The donations point to a reality of Occupy Portland: Its “We are the 99 percent” message resonates with the public. Beyond the individual contributions, the campers have received help and support from unions, nonprofits, churches, credit unions and local merchants.

The occupation’s website and its information tent keep lists of needs. Somone drops off bales of hay to put down on the ground to soak up moisture. A separate tent serves as a community closet with donated clothes, shoes and blankets. Voodoo Doughnuts delivers several dozen donuts every day. Donated chain-link fencing surrounds a donated generator at the southeast corner of Chapman Square.

Reid Parham, who volunteers to talk with reporters for Occupy Portland, said Friday that people have brought pots of hot soup and stew “straight from the gardens and kitchens of the city.” Many avid knitters have dropped off their handmade goods, too.

But Parham said some donors have felt a backlash from giving aid and comfort to Occupy Portland.

“Many conversations of community support end up devolving into meta conversations about unions this, Astroturf that,” he said. “Revealing this information also provides angry Tea Partiers like (local radio talk-show host) Victoria Taft with a list of businesses, organizations and people to speak poorly about or call and threaten silly boycotts.”

All stories All photos All videos Labor unions have been renting portable toilets for the occupation, for example, but Parham said seven of nine toilet providers in the area now will not deliver to the encampment.

The difficulty that such plenty engenders, however, is playing out in the fact that “a lot of people here are the same people the patrol officers have seen before in doorways and in the streets,” Reese said during his walk Friday.

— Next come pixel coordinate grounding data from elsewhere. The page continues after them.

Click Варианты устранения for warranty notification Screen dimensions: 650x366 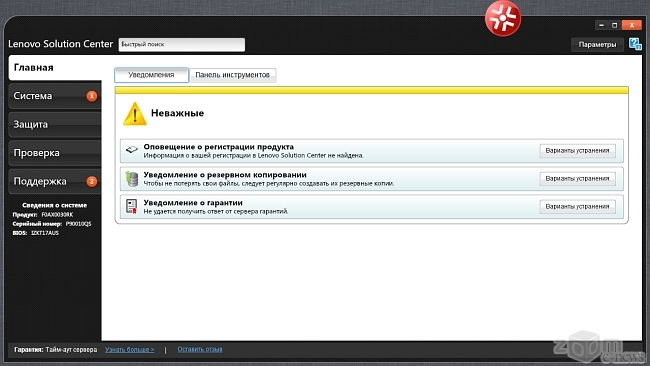pyautogui.click(x=577, y=206)
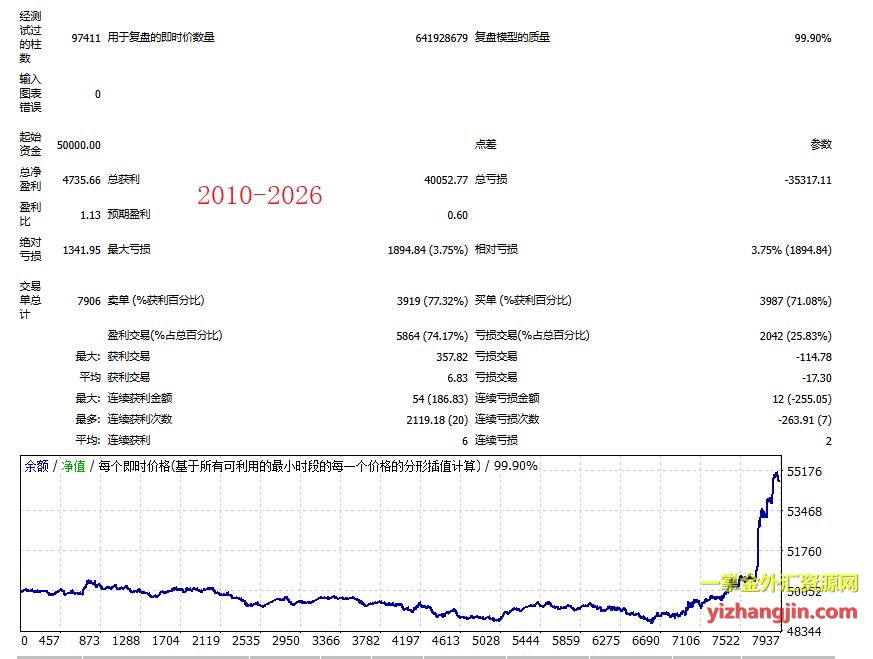Click the starting capital value 50000.00

(x=79, y=145)
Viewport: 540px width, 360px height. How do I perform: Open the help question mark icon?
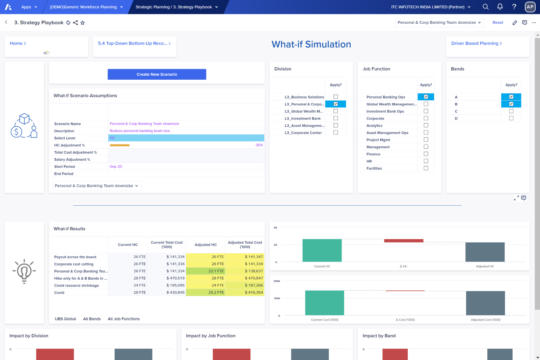514,7
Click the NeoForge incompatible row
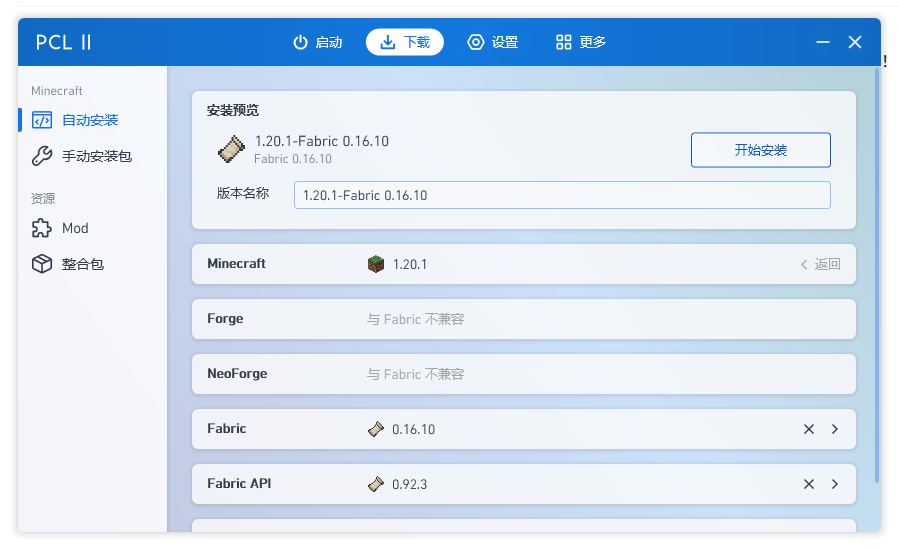Image resolution: width=899 pixels, height=550 pixels. pos(523,374)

He met with a group of Occupy Portland people about the challenges of managing an outdoor concentration of physically and mentally ill people.

He also had a telephone conference call with police chiefs in other cities with Occupy camps, including Oakland, Calif., where police and protesters have clashed in the past 10 days.

“Nobody’s really got a clue about how it’s going to end,” Reese said.

About 500 people have been living in the two downtown Portland squares since Oct. 6. A large minority is driven by the philosophy of the Occupy Wall Street movement, to protest the nation’s economic disparities and the impact of corporate money in politics. They are doing the work of the camp’s three dozen committees and its daily general assembly, the decision-making body.

But an as-yet undetermined number of the campers are motivated less by the political message than by the reality that their needs are being met, with a space to sleep in shelter that police patrol around the clock, hot food and access to bathrooms.

Maureen Lauterbach and her adult daughter, Elena, made their own delivery Friday to the information tent, of a bag of toiletries, some blankets and some pots and pans for the kitchen.

“I fully support Occupy Portland,” Lauterbach said, and her daughter nodded. “This is a place and time for us to wake up and enact change.”